L’Auberge Espagnole, French slang for "Euro Pudding," is the ultimate tribute to both study-abroad programs and the European Union. A spirited comedy infused with youthful vigor and ample sexuality, it tells the tale of a French foreign-exchange student that moves into a multicultural apartment in Spain.

Xavier (Romain Duris), a college senior studying economics, is offered a job with a prestigious corporation. The catch is that he needs to brush up on his Spanish. The film goes into fast-forward mode as our narrator registers for his year-long adventure to Barcelona. Many months and much paperwork later, he boards the plane, tearful and anxious, but full of ambition and gusto. Ultimately a story of self-discovery, "L’Auberge Espagnole" is touching in its playfully realistic account of youth’s joys and frustrations.

Alone in a strange land, a timid Xavier befriends a newlywed French couple – a dorky surgeon and his petrified beauty – that accommodate him until he can get settled. The final arrangement is a mini-European Union: spunky, freckled Wendy from England (Kelly Reilly), neat and organized Tobias from Germany (Barnaby Metschurat), Alessandro from Italy (Federico D’ Anna), Lars from Denmark (Christian Pagh), Soledad from Spain (Cristina Brondo) and Isabelle from Belgium (Cecile De France).

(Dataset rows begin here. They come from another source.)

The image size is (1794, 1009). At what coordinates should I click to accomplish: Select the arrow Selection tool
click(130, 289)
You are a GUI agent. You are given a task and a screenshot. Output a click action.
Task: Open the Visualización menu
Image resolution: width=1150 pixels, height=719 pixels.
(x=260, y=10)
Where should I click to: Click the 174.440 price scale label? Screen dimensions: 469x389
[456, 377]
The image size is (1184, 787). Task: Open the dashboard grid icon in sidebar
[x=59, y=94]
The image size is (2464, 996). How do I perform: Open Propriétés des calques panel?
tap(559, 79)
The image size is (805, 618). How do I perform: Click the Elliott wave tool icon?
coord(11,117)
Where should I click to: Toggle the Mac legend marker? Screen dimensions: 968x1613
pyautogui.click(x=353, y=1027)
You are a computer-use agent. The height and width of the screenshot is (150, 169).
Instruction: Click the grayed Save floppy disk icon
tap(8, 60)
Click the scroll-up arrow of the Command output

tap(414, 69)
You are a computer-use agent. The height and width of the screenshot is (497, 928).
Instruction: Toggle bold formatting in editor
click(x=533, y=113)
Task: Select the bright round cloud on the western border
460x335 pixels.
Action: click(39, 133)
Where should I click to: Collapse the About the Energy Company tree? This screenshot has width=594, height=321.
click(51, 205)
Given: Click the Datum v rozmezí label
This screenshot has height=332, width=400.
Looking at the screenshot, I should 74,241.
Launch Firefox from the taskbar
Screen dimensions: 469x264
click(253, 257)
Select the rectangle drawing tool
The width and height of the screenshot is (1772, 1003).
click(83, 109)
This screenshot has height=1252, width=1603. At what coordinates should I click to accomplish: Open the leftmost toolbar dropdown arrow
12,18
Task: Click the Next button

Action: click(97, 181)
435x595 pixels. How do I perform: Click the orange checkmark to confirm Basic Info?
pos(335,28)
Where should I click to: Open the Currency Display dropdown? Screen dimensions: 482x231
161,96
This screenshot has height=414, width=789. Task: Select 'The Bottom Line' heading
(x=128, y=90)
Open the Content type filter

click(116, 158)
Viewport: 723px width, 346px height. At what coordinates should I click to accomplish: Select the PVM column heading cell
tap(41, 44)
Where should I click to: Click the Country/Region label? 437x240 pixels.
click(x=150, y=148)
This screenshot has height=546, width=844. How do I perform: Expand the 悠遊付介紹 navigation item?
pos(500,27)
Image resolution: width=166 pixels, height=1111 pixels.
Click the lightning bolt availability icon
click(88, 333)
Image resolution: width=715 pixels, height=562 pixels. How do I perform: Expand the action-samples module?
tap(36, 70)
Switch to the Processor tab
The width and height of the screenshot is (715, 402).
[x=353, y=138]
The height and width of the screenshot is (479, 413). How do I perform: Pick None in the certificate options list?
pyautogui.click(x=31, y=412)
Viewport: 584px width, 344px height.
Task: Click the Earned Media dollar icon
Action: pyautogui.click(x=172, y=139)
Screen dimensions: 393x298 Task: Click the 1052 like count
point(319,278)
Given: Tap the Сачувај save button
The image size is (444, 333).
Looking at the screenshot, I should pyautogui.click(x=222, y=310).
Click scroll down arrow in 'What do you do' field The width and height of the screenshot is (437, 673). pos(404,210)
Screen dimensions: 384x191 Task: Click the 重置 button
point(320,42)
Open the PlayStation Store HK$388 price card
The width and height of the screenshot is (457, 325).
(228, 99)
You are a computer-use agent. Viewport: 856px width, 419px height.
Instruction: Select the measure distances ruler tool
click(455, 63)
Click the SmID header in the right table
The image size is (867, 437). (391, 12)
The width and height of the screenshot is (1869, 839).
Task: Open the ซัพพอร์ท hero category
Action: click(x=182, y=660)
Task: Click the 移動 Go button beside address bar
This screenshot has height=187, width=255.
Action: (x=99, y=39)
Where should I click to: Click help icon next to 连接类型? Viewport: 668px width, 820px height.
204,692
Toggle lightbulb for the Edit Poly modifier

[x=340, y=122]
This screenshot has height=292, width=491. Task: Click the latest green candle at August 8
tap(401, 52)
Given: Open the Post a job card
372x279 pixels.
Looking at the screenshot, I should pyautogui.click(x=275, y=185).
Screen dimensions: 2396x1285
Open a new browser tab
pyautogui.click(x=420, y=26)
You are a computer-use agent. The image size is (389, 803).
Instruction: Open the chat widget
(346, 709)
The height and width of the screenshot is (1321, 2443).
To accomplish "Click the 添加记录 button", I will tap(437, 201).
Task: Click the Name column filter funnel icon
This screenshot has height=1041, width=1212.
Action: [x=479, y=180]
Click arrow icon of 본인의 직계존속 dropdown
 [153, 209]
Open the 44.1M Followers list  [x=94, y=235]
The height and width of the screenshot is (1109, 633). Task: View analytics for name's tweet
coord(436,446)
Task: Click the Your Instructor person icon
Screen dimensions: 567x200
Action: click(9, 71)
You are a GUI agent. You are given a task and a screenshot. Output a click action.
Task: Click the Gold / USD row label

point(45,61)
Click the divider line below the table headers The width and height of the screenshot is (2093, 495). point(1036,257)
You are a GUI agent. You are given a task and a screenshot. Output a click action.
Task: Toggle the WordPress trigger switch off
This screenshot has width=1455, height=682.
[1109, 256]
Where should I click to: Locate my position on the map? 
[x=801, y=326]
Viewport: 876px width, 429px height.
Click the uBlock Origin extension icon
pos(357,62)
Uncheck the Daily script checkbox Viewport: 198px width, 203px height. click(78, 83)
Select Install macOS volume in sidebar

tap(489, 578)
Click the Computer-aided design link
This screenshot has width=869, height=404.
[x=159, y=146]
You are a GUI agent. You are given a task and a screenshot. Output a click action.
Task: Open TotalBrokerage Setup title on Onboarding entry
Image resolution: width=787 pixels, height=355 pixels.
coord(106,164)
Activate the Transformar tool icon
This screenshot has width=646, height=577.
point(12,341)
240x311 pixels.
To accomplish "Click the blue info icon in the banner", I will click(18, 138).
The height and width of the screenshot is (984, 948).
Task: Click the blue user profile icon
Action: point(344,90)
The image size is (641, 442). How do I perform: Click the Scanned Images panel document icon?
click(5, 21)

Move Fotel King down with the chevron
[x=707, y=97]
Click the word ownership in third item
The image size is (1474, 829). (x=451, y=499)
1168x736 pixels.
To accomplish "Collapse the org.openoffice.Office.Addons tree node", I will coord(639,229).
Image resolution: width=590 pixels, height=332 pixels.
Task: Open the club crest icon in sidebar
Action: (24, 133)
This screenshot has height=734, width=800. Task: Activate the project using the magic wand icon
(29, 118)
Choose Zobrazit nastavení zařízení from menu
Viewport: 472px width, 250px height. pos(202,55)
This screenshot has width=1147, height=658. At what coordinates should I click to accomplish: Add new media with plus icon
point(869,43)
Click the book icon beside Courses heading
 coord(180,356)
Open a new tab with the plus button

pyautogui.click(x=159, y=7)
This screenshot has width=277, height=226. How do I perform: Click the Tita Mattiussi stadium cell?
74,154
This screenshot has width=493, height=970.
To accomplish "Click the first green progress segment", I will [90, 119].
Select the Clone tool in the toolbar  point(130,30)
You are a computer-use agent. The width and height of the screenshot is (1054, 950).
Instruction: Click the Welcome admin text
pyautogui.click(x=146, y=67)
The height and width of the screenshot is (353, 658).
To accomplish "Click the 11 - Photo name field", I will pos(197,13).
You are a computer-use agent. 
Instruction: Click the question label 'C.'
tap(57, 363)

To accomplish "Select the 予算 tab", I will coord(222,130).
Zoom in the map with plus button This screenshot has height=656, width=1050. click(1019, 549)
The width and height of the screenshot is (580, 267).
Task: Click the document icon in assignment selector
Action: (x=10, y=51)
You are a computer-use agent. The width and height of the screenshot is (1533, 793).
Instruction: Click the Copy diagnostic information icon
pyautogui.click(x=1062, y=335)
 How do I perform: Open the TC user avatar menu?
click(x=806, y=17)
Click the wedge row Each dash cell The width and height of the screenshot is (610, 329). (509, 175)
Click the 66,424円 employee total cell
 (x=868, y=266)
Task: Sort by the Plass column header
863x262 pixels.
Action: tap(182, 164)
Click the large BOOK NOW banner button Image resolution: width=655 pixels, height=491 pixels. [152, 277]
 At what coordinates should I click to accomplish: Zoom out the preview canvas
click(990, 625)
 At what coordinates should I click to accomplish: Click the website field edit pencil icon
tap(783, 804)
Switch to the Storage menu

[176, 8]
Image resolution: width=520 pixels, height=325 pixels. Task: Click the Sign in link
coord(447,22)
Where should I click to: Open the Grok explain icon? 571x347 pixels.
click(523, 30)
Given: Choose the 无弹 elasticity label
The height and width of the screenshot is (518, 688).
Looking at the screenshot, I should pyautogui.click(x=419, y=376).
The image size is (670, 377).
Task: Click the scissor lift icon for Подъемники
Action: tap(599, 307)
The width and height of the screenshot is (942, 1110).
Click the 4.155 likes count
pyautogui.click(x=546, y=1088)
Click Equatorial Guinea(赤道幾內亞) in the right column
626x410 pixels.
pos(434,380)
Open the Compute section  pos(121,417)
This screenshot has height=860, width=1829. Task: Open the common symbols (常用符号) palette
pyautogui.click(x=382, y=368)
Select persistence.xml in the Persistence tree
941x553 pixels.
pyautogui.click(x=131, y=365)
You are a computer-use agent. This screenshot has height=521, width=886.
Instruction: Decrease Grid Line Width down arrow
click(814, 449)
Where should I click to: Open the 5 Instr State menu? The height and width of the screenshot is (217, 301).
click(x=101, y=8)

Stereotypes are rampant, but not over-the-top, except perhaps in the case of our own good-old American, who appears briefly as Wendy’s ape-like sex toy.

Writer-director Cedric Klapisch creatively weaves together an image of cooperation and good will on a backdrop of amusing misunderstandings. Wendy is at a complete loss for words when Xavier’s mother asks her if Xavier went to "fuck" (or so it sounds like to her). Xavier later explains that this means "university." Wendy’s culturally insensitive brother adds insult to the mix when he teases Tobias with Hitler impersonations.

With so many hormones in one cramped apartment, there is no shortage of amoure. The lesbian Isabelle instructs Xavier in the art of making out, which he then successfully uses to seduce the surgeon’s wife, all the while dealing with his dejected girlfriend from back home. Then there’s Wendy, getting it on with her degenerate American while her boyfriend makes a surprise visit.

But there is much more to this film than hot cast members and sex. Klapisch’s clever camera manipulations and special effects intensify the movie’s overriding themes of love, heartbreak, hopes, and dreams. The ending is optimistic but not unbelievable, as Xavier follows his heart instead of submitting to his parents’ desires, inspired by his experiences abroad. His own revelation takes on greater implications as he declares that he is "German, Spanish, Italian, French," and every other nationality. If he can shed his former, ancestral identity and reinvent himself, so can the countries of Europe, is the ardent political message. Then the possibilities for the world, or at least for Europe, will be as boundless as those for our hero Xavier.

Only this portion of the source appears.